Scan each line of the entries below for the word "agent" and count the ones where it appears. The answer is that number alone.
----
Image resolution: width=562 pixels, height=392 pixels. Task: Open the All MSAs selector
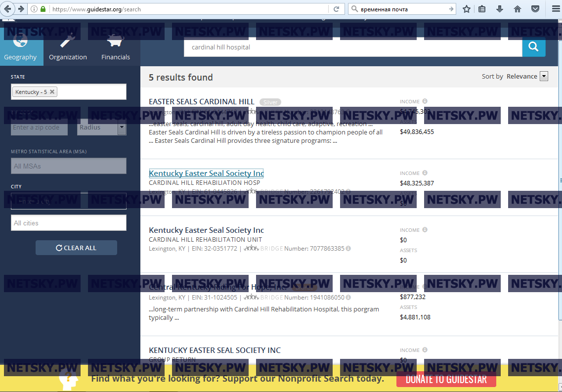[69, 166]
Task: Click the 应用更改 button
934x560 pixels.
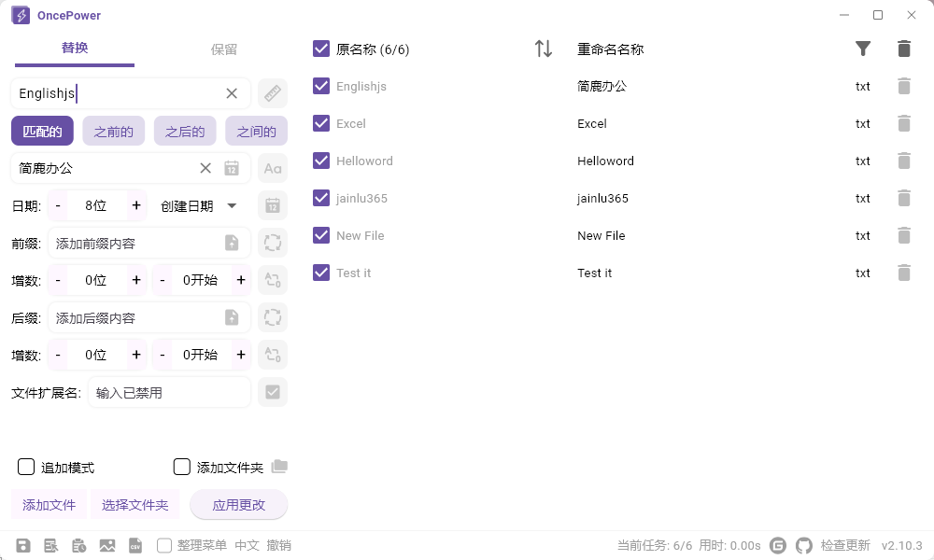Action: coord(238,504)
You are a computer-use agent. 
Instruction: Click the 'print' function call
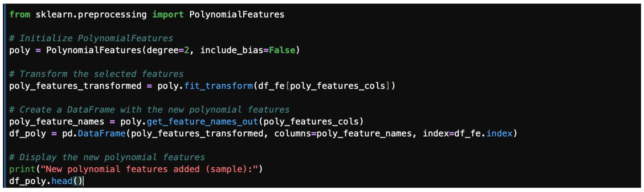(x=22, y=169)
----
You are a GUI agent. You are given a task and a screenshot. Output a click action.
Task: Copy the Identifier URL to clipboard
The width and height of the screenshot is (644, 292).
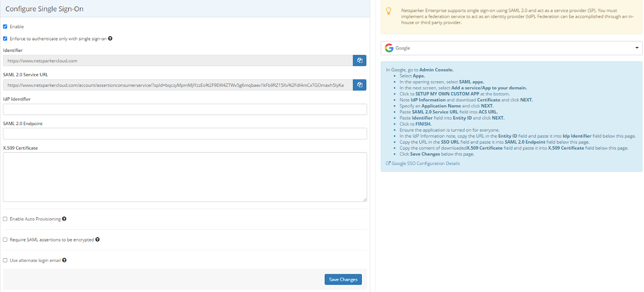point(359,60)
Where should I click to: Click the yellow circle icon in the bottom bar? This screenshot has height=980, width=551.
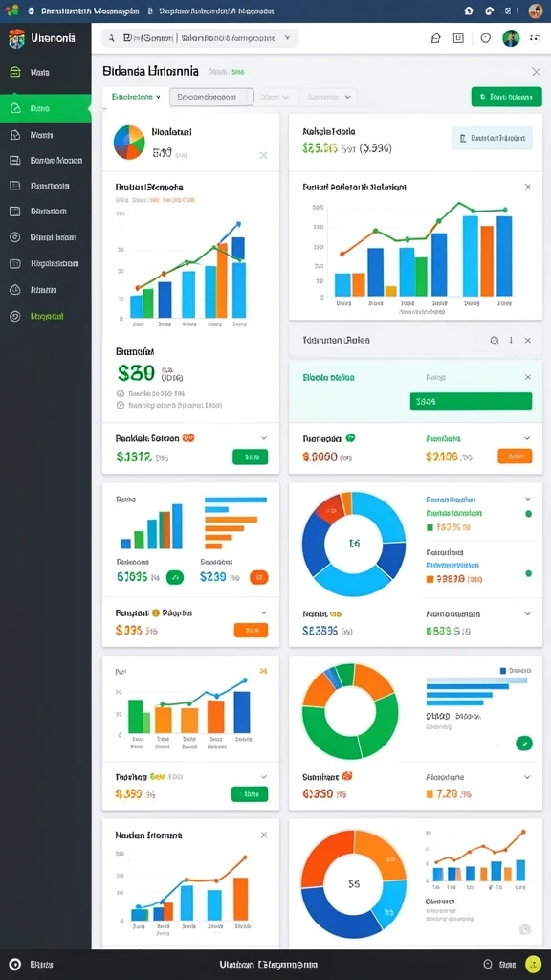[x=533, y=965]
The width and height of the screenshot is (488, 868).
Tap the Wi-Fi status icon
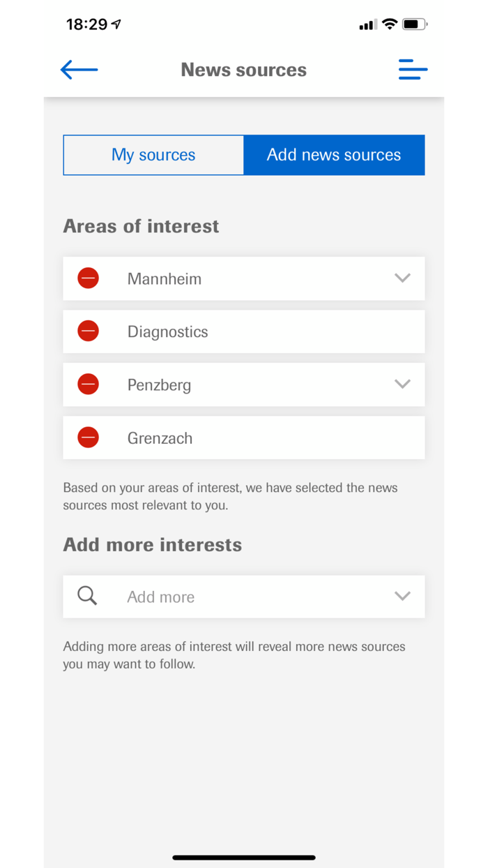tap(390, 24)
----
THE COMPLETED TASK: 2